Defining a common currency for scientific data exchange represents many challenges. Systems that would handle this common currency exchange would be widely distributed, and require discipline specific intelligent "objects" to handle and sequence data conversion and processing. Additionally, user interfaces need to be flexible to allow a variety of user's from different disciplines and skill levels to locate, understand and use effectively.

Much research is need to begin to understand how to implement a common currency for scientific data. The following are areas of key research needed:

Can sufficient abstractions of scientific data be developed to support the object-oriented classification of scientific data representations?
What types of meta-data are needed to support enabling the determination of computational semantics in an automated fashion?
Can extant data belong to multiple classes of data and still have a single format and original representation?
What types of interfaces (natural language, GUI) will best facilitate cross disciplinary distribute data processing application development? Can these interfaces be sufficiently intuitive or scientific researchers?
How can classification of scientific data assist in locating data?
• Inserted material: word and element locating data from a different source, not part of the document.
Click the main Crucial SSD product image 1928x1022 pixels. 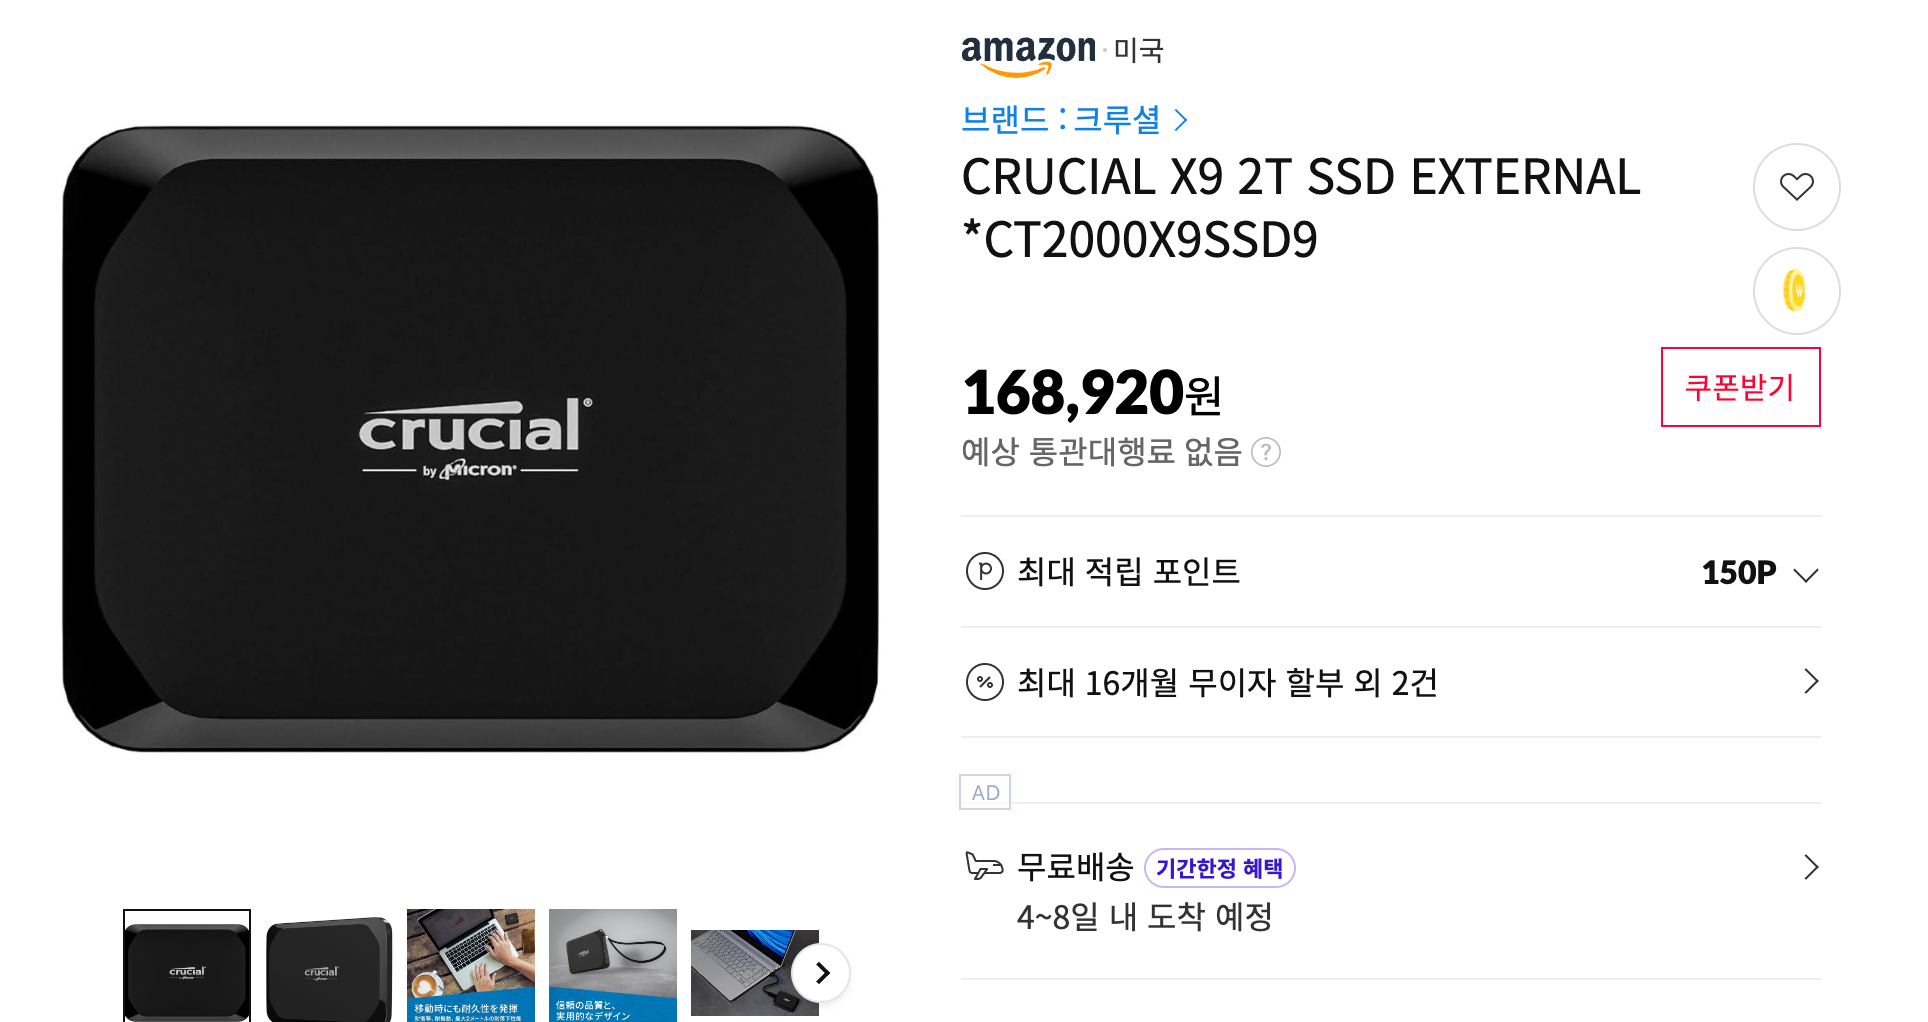(x=470, y=439)
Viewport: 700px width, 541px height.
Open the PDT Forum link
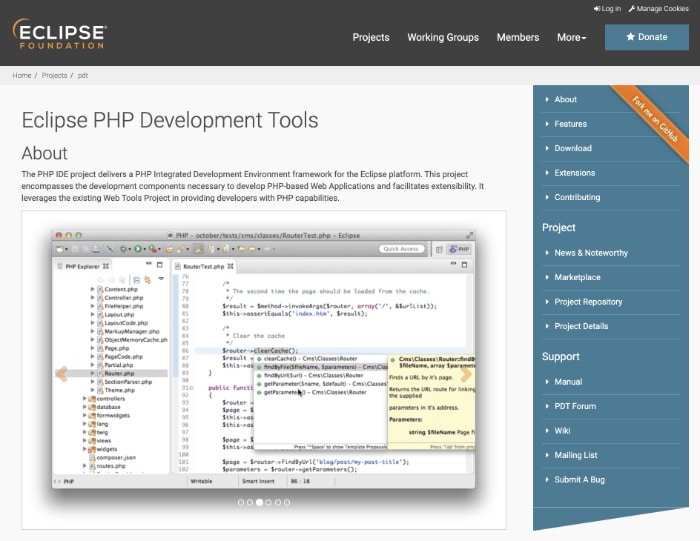[x=575, y=406]
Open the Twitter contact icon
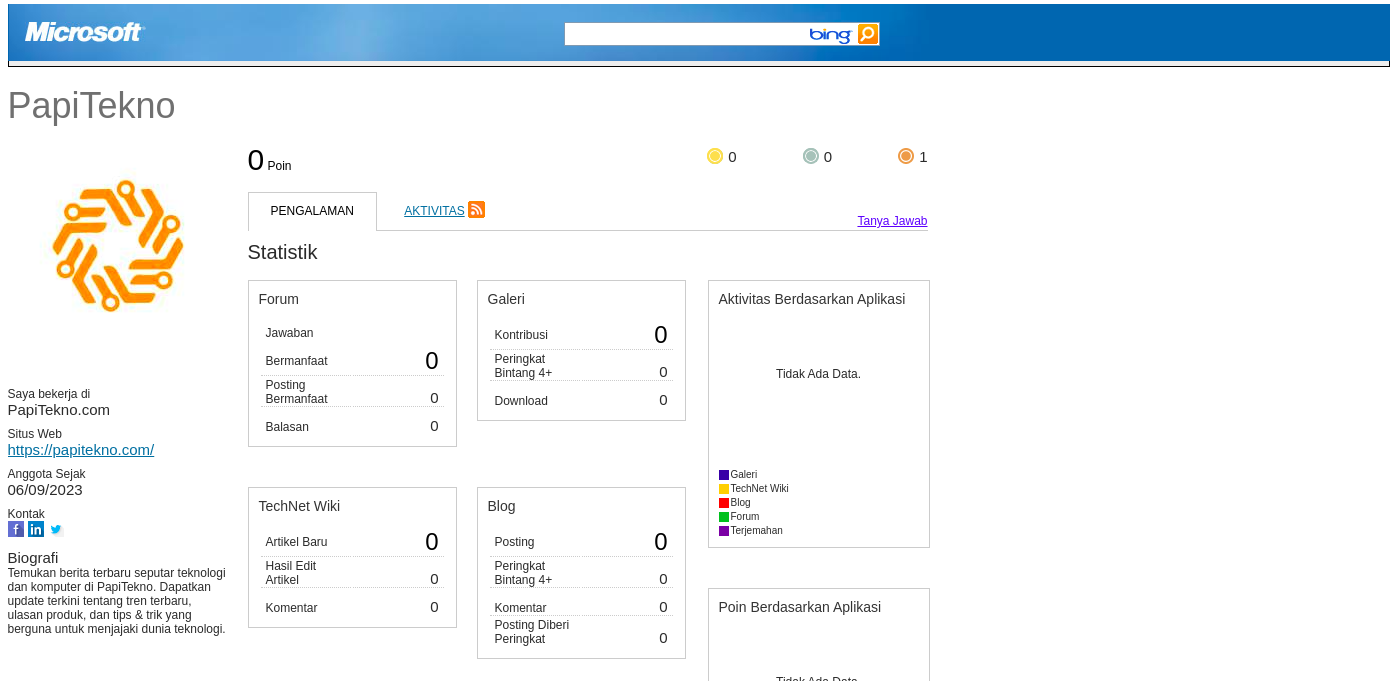This screenshot has width=1393, height=681. [x=56, y=529]
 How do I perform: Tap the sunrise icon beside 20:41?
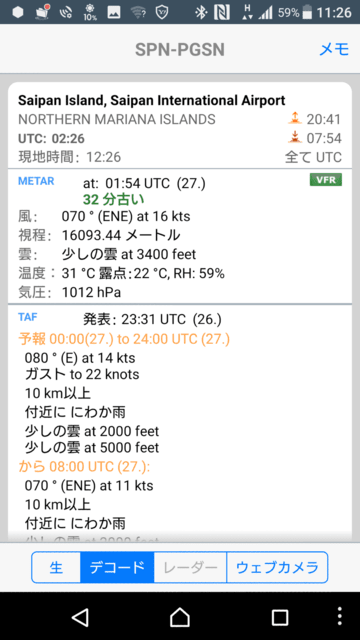[294, 119]
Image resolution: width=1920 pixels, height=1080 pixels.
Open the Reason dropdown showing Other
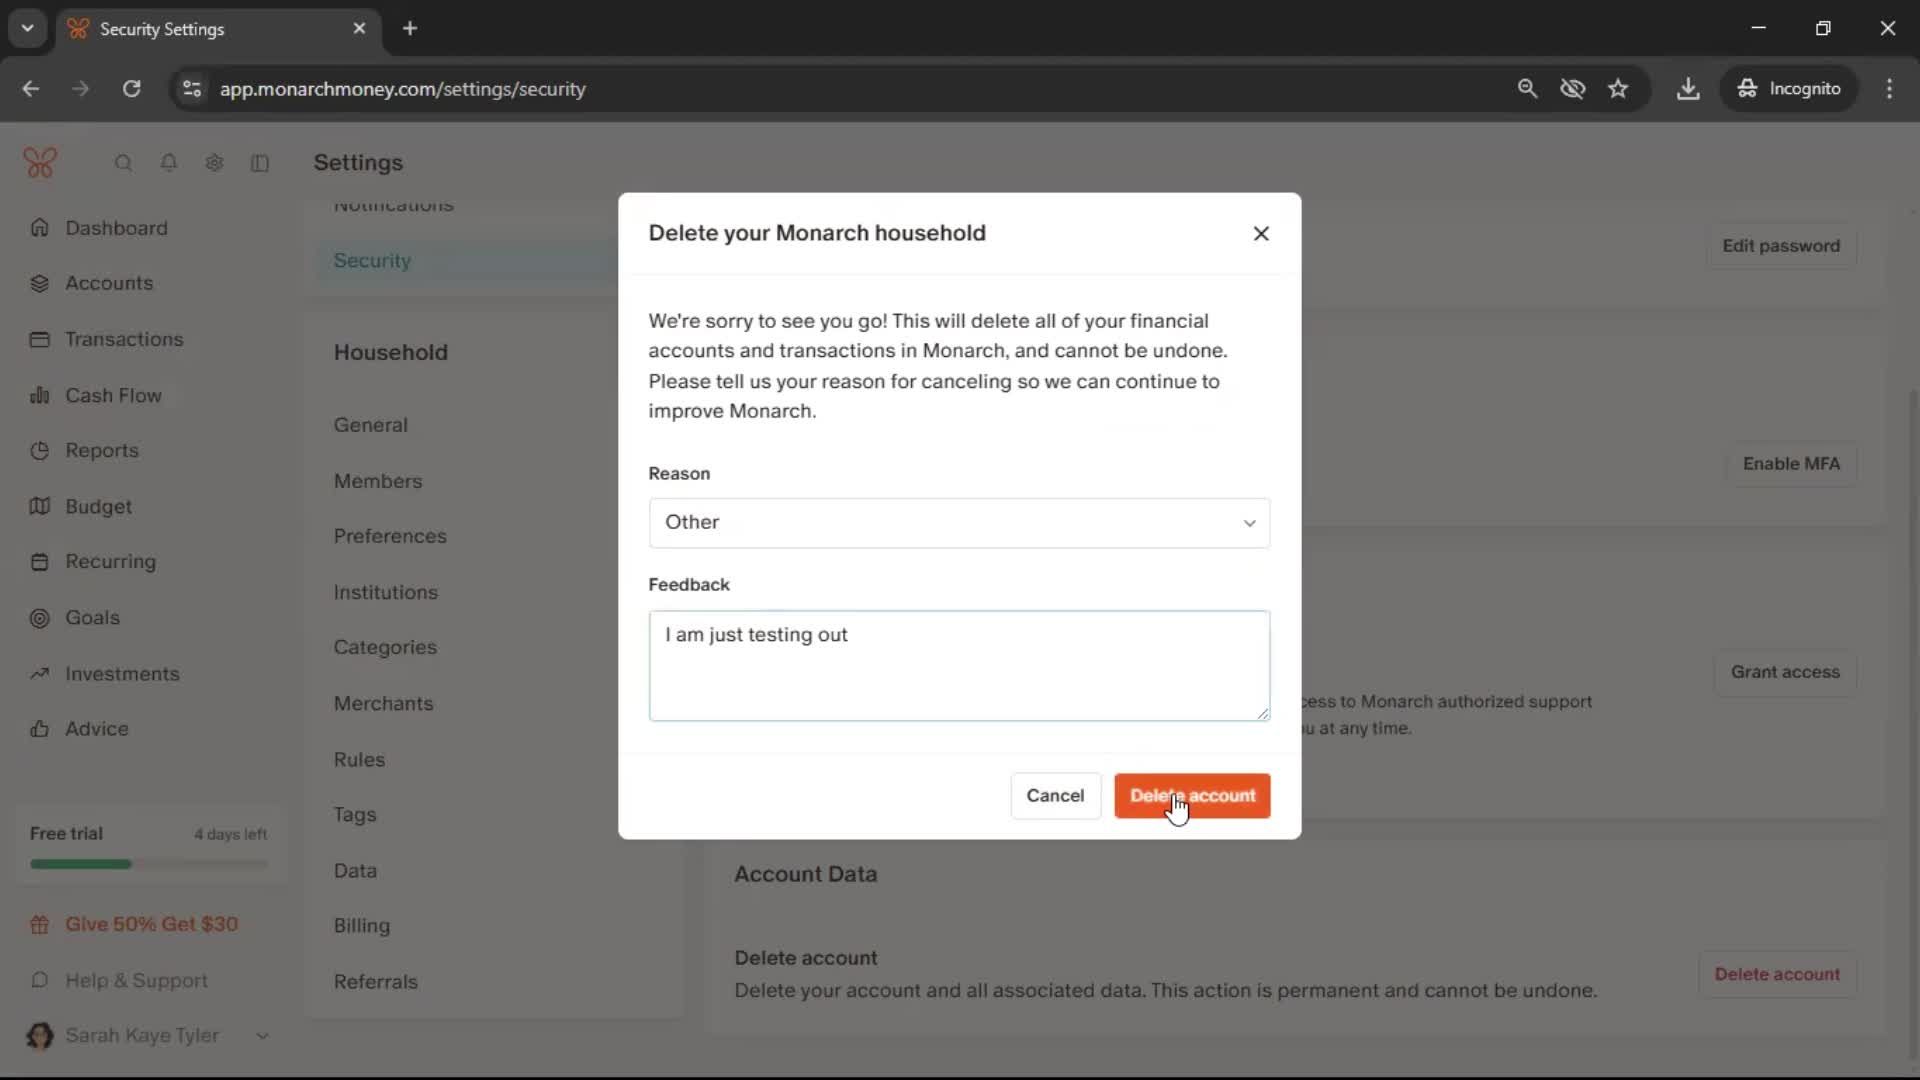959,523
Distributed Climate Modeling

The CSM is a loose coupling of distinct, yet simultaneously executing, atmospheric, ocean, land surface and sea-ice climate models linked together by small, well-defined, inter-component interface exchanges. The complex nature and enormous resources consumed by climate system models of this class have generally limited their application to studies at coarse geographical resolutions carried out at national or international supercomputer centers.

The advent of high-speed research networks, powerful mid-level computers and high-capacity storage media provides the necessary infrastructure to conduct large climate simulations at widely-distributed research centers. Spreading the large climate modeling computational load among a number of smaller research institutions would make it possible to extend the traditionally coarse climate modeling framework to interactively incorporate any number of fine-scale regional models at a scale impossible to achieve at a single supercomputer center. While proof of concept integrations show this is technically possible, arranging the necessary logistics and political cooperation to carry it through may be quite another matter.

Summary

Distributing a complex climate model and its large data archives to a diverse user community presents a number of challenges and we realize that these issues are by no means unique to the climate modeling community.

In the data arena, our basic premise is that distributed, object-oriented design and development methods, applied to suitable abstractions, can yield common currency for open cross-disciplinary scientific and technology information analysis and exchange.

Computationally, a distributed modeling framework holds the promise for allowing widely separated research centers to coordinate their resources to carry out major climate simulations, releasing large climate modeling out of the tight confines of the major supercomputer centers and into a much wider and diverse research community.